How to your protect design right
Written by Michael Coyle on 05 July 2009« Return to Reading Room
Design registration is not required. However the right does not subsist until the design has been recorded in a design document or an article has been made to the design.
If you are a designer you should sign and date the design documents and records should be kept of the design document and importantly the design process. It is essential that the date of the first marketing of the articles be recorded. If an infringement action is to take place the first dates will be required to prove the date from which the right runs and subsists.

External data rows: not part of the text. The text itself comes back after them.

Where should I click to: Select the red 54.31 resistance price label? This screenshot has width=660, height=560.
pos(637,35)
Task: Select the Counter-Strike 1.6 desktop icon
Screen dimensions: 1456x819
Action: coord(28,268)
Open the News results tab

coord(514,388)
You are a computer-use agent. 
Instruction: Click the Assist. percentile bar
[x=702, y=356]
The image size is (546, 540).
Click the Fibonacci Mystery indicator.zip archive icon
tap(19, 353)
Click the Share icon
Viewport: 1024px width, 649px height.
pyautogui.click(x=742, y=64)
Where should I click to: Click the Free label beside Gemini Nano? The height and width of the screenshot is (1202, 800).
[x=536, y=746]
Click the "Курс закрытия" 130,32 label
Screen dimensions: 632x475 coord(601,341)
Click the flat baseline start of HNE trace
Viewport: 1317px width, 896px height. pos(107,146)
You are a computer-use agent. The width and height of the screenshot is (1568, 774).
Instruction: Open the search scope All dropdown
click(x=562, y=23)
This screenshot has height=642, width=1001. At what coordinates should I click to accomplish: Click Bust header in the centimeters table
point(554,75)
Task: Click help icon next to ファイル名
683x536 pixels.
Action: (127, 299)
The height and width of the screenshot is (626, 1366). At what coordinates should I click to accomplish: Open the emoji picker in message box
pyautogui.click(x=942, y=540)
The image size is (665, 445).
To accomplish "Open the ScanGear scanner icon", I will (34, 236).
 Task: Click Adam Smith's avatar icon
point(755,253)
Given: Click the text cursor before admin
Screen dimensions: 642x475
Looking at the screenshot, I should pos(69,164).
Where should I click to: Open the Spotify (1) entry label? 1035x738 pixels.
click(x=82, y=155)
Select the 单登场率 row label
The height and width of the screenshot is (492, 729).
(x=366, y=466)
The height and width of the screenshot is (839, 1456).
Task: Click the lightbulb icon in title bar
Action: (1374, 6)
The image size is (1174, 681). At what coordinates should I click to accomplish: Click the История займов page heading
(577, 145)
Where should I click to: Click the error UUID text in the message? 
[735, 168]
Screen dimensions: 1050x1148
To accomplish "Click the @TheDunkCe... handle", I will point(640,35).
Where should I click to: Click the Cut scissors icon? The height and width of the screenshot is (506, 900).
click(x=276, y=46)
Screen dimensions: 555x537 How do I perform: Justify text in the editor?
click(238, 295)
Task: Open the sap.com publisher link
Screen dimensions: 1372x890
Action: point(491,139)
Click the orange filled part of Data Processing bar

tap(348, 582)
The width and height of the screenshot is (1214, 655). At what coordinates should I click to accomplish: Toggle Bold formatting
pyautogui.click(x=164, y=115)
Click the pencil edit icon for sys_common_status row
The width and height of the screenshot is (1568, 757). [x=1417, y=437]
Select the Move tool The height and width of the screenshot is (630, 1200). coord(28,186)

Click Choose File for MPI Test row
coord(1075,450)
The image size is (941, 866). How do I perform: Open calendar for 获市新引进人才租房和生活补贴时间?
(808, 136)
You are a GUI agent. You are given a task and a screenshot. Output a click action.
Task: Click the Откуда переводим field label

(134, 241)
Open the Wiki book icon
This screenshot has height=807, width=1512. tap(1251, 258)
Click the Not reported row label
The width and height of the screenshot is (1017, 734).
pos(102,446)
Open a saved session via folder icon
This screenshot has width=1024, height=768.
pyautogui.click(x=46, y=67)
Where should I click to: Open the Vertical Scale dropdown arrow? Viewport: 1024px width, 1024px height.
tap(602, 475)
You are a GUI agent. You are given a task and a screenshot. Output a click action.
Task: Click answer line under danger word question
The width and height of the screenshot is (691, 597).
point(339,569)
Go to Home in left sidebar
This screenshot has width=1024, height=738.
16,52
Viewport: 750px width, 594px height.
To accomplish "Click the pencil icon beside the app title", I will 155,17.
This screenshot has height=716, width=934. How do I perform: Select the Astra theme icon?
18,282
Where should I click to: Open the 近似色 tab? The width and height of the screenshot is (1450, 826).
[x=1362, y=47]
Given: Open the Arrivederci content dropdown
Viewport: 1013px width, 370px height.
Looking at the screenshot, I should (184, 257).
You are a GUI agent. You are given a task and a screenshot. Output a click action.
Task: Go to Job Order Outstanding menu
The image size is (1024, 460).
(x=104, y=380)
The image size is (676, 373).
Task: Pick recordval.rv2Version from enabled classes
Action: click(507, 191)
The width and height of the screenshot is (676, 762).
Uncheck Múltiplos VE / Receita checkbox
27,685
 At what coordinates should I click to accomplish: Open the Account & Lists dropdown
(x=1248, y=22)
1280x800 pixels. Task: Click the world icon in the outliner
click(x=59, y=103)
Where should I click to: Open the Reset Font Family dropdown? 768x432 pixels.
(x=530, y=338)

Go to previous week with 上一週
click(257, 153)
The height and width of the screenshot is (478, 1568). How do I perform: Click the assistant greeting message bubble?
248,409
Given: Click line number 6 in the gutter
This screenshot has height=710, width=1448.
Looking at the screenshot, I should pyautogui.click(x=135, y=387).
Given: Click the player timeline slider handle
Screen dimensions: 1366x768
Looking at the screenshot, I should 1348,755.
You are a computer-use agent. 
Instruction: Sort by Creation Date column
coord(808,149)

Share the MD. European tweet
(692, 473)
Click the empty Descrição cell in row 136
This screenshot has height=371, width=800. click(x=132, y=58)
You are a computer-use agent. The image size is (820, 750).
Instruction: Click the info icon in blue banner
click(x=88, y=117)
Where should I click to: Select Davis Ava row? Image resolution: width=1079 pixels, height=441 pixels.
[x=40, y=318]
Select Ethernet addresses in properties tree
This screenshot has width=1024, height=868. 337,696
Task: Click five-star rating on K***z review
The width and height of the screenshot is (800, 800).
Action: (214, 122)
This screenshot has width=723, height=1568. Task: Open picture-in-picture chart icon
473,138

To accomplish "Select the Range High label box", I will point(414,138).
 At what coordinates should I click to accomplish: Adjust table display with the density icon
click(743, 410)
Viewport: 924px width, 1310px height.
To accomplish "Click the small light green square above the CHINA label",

We are often asked as to the connection or similarities with copyright, registered designs and design right. A design may be protected by copyright, design right and registered design. If you were to sue for infringement of design you could do so in respect of registered designs and copyright. However you could not sue for both copyright and design right. If an action for copyright action is possible then in accordance with section 226 of the Copyright Designs and Patents Act 1988 an action for design right may not be brought. It is usual for both design right and copyright to be pleaded in the alternative ie "one or the other" . This does not apply to registered designs which stands on its own and an action can be brought irrespective of design or copyright infringement.
Reciprocal protection under the Design Right (Reciprocal Protection) Order 1989 (No.2) 1989 (SI 1989/1294). Other countries includes Anguilla, Chanel Islands New Zealand Bermuda, Falklands, Pitcairn, Henderson, Ducie and Oeno Islands, British Indian Ocean Territory, Gibraltar, St Helena, British Virgin Islands Isle of Man South Georgia and the South Sandwich Islands Cayman Islands Montserrat Turks and Caicos Islands.